STARTING IN THE infusion suite at the hospital, and continuing as I Ambulate up and down my kitchen, I have been reading Conrad’s Victory; and I feel that my recent years of reading have come to a kind of culmination. First published in 1915, the novel perfects Conrad’s signature themes. The hero, Heyst, is a Lord Jim figure without the guilt. Heyst has managed to get beyond the bounds of civilization, and even of capitalism: the coal company that he helped to found in the islands has fallen into ruins, but he himself has survived. In the dance hall of the despicable hotelier Schomberg, Heyst encounters the ideal girl, Alma, who is the helpless prisoner of the tatty Zangiacomo Orchestra and has nowhere to turn as Schomberg odiously threatens her with his attentions. Heyst bears her away to Samburan, a magic kingdom like Patusan and Sulaco. There, seemingly in control of events, he calls her Lena, princess of Samburan. They are like Adam and Eve, needing only each other. Or so it seems: but it soon emerges that they need a knowledge of evil, too, because it is heading toward them in the chilling form of “plain Mr. Jones,” one of Conrad’s most profound studies in terror. As the collision between bliss and destruction gets closer, the reader will spend at least a hundred pages praying that Heyst has a gun hidden away somewhere. The first big slaughterhouse battles of the Great War had already been fought while Conrad was publishing the novel, but there is not a hint of pacifism. Conrad knew that unarmed goodwill is useless against armed malice. It was to be a lesson that the coming century would teach over and over, and so on into the present century: peace is not a principle, it is only a desirable state of affairs, and can’t be obtained without a capacity for violence at least equal to the violence of the threat. Conrad didn’t want to reach this conclusion any more than we do, but his artistic instincts were proof against the slightest tinge of mystical spiritual solace, and so should ours be. Our age of massacres has also been an age of the intellectual charlatan, when people claiming to interpret events can barely be relied upon to give a straightforward account of what actually happened. Conrad was the writer who reached political adulthood before any of the other writers of his time, and when they did, they reached only to his knee.

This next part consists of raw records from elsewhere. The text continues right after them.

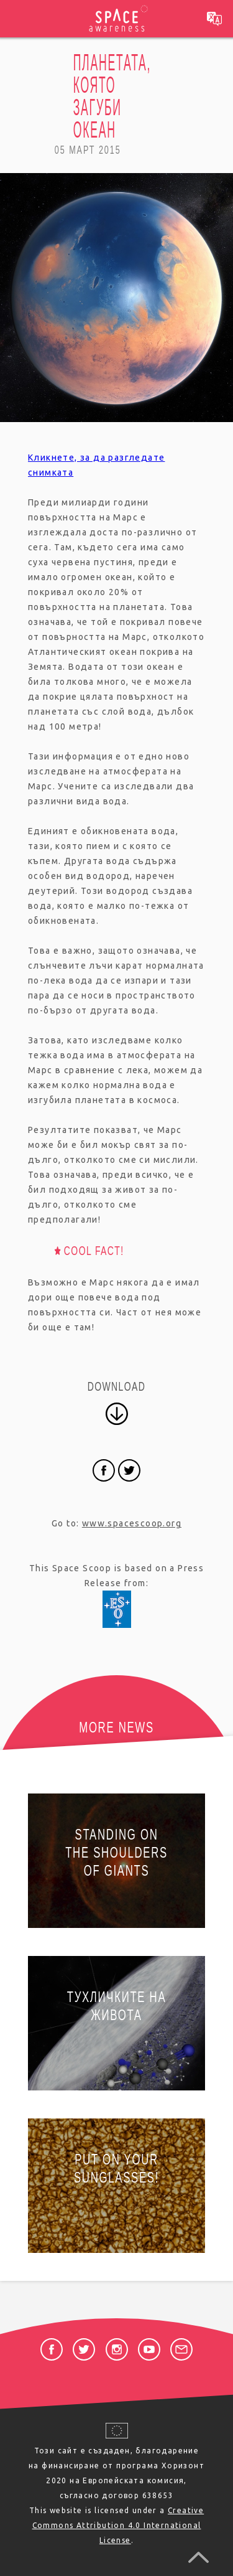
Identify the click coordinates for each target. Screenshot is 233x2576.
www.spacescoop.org (131, 1523)
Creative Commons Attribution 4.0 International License (118, 2525)
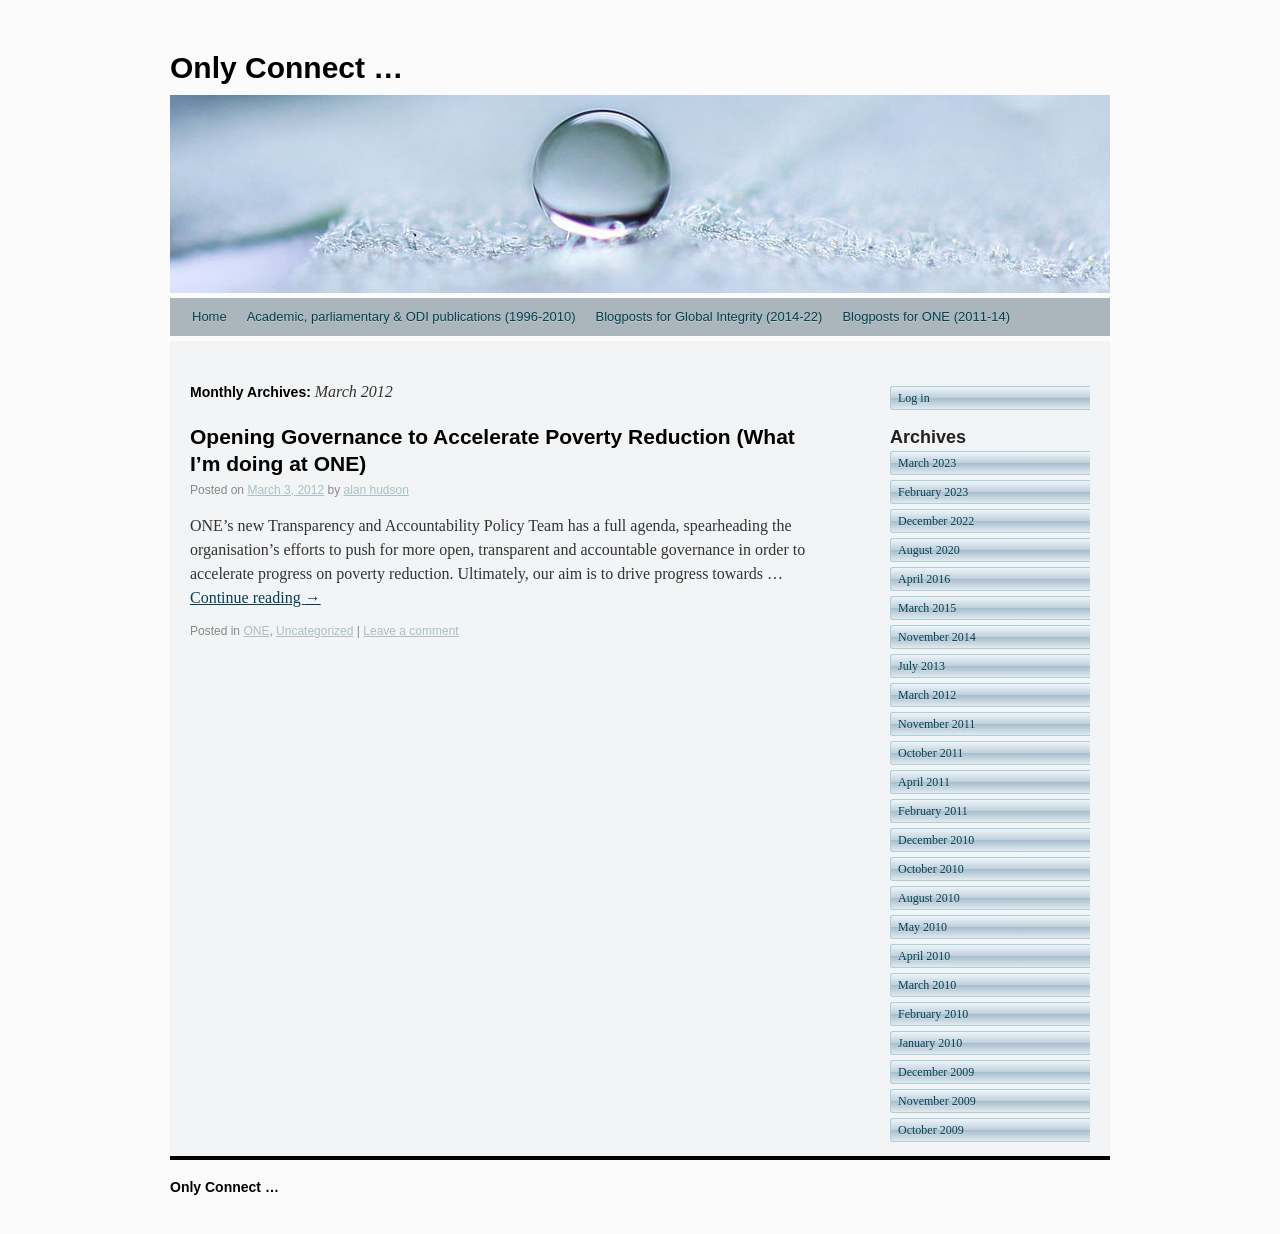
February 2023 (933, 492)
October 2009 (931, 1130)
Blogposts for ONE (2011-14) (926, 316)
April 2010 (924, 956)
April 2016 (924, 579)
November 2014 (937, 637)
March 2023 (927, 463)
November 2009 (937, 1101)
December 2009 (936, 1072)
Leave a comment (410, 631)
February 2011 (933, 811)
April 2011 (924, 782)
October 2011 (930, 753)
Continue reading (255, 597)
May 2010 (922, 927)
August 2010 (929, 898)
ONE (256, 631)
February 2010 (933, 1014)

That being said, however, it must be admitted that Heyst’s upright stupidity grows tedious in the final scenes. Conrad should have made his heroes as intelligent as himself, the better to illustrate his thematic concern with how the historic forces that crush the naïve will do the same to the wise, if they do not prepare to fight back. Finally, he tends to reinforce our wishful thought that cultivation—gained, for example, from reading the novels of Joseph Conrad—might be enough to ward off barbarism. But barbarism doesn’t care if we are cultivated or not.